Evelyne Kessler : En Suisse, c’est pareil, les observations ne montrent pas d’effet race. Il y a beaucoup de variabilité au sein des races.

Le colostrum des hautes productrices est dilué

FAUX

Evelyne Kessler : Il n’y a pas de lien entre la productivité d’une vache et la richesse en IgG de son colostrum. Comme il n’y a pas de lien entre le volume de colostrum produit par une vache et sa richesse. De plus, il n’y a aucune raison de ne pas traire complètement lors de la première traite. La lactogénèse commence environ douze heures après le vêlage.

La décongélation abîme le colostrum

VRAI, MAIS…

Evelyne Kessler : Le gros risque est de dénaturer les protéines et donc les IgG en décongelant le colostrum au micro-onde ou en chauffant à trop haute température. Il y a peu de pertes si on décongèle au bain-marie à 40-45 °C, avec un équipement spécifique qui permet de maintenir le colostrum à 39 °C. Pour une décongélation rapide tout en douceur, il est conseillé d’avoir recours à des poches souples de 0,5 à 1 litre, plutôt que des bouteilles en plastique de 1,5 litre. Rappelons aussi que la congélation doit être réalisée dans l’heure après la traite, pour éviter la contamination du colostrum.

Il vaut mieux drencher les veaux

PAS FORCÉMENT

Jean-Michel Cuminet : Pour faire ingérer 200 g d’IgG au veau, si le colostrum titre 22 degrés Brix, soit 50 g/l, il faut apporter 4 litres le plus vite possible après vêlage. Deux solutions : en deux biberons à huit heures d’intervalle, dont le premier de 3 litres au moins. Ou le drenchage de 4 litres à la naissance.

Evelyne Kessler : Un veau en forme est capable de boire de lui-même 4 litres dans les huit à douze heures qui suivent sa naissance. Mais si un veau ne boit pas bien, le drencher permet de s’assurer qu’il prend bien la quantité qu’il faut, rapidement.

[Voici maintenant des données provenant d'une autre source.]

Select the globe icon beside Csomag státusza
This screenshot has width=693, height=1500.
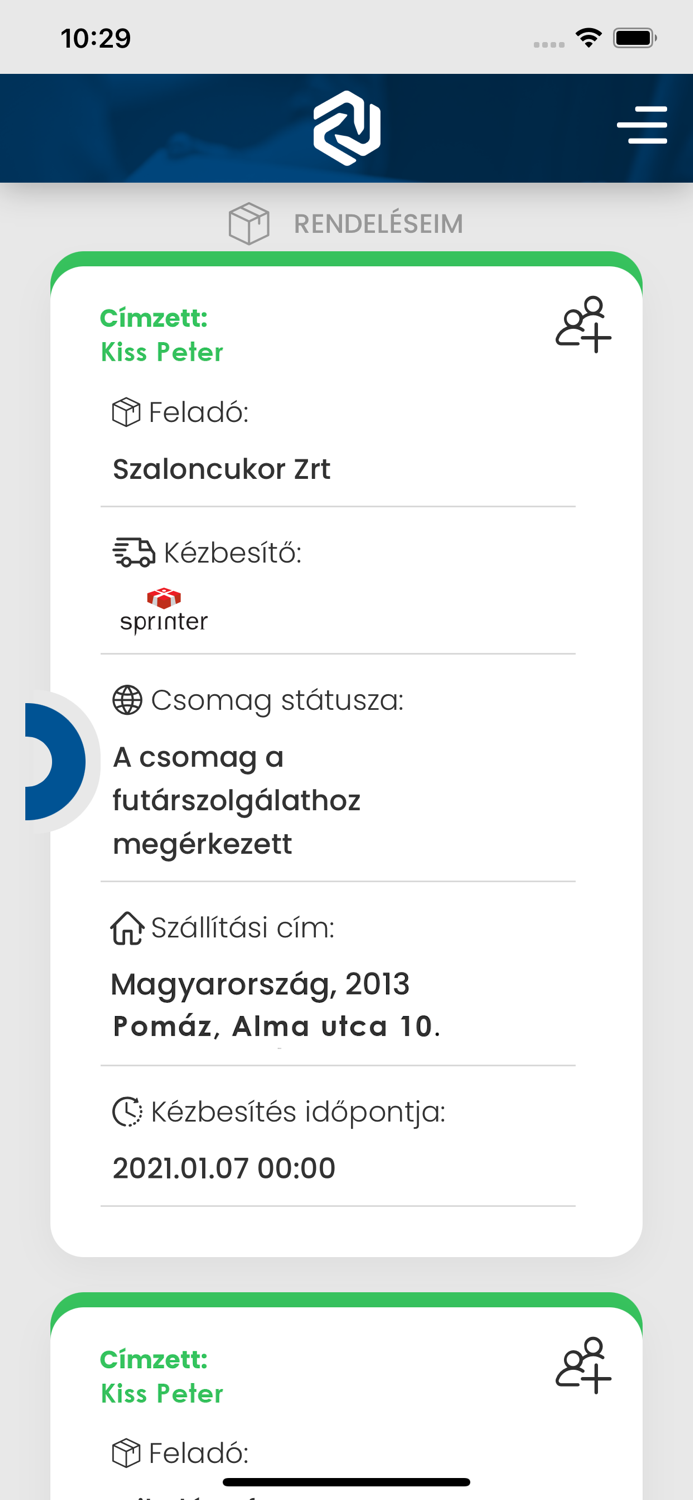(x=126, y=700)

Pas besoin d’amener le lait de transition

FAUX

Evelyne Kessler : Il faut apporter au veau le lait de transition (2e traite), car il contient diverses composantes non nutritives : IgF1, insuline, hormones de croissance, lactoferrine… qui sont importantes pour le développement et la maturité du système digestif notamment.

 

À retenir

Outre les anticorps, le colostrum apporte d’autres éléments essentiels à la santé et à la croissance pour les semaines et mois à venir : globules blancs « défensifs », énergie, protéines, vitamines A, D, E et oligoéléments, lactoferrine, hormones pour le métabolisme et le développement de la mamelle, facteurs de croissance…

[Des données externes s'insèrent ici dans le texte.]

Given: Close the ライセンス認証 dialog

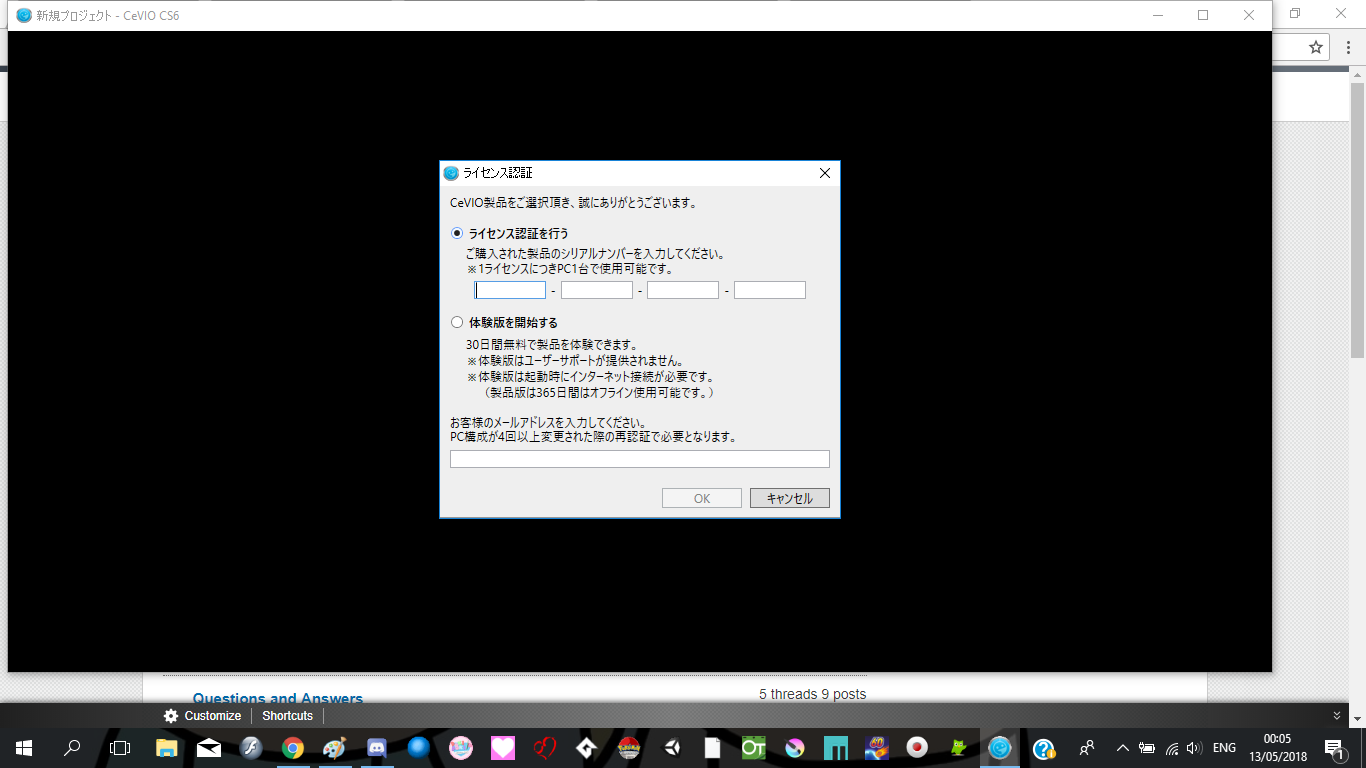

Que faire si une vache perd son lait avant vêlage ?

Jean-Michel Cuminet : Pour éviter cela, il faut poser un obturateur de trayon.

Evelyne Kessler : Tout dépend de la quantité de colostrum qu’elle perd. Si la vache perd beaucoup de lait durant les derniers jours avant vêlage, il y a un risque de mammite pour la vache, car le canal du trayon est ouvert et, si la vache est porteuse d’un germe contagieux (Staphylococcus aureus, Streptococcus uberis…), elle risque de contaminer le box de vêlage, les logettes, avec le lait perdu. Dans ce cas, pour la santé de la vache et pour éviter une contamination potentielle de l’environnement, mieux vaut la traire. Elle produira encore du colostrum, et s’il n’est pas d’assez bonne qualité, il reste la possibilité de prendre dans la banque de colostrum.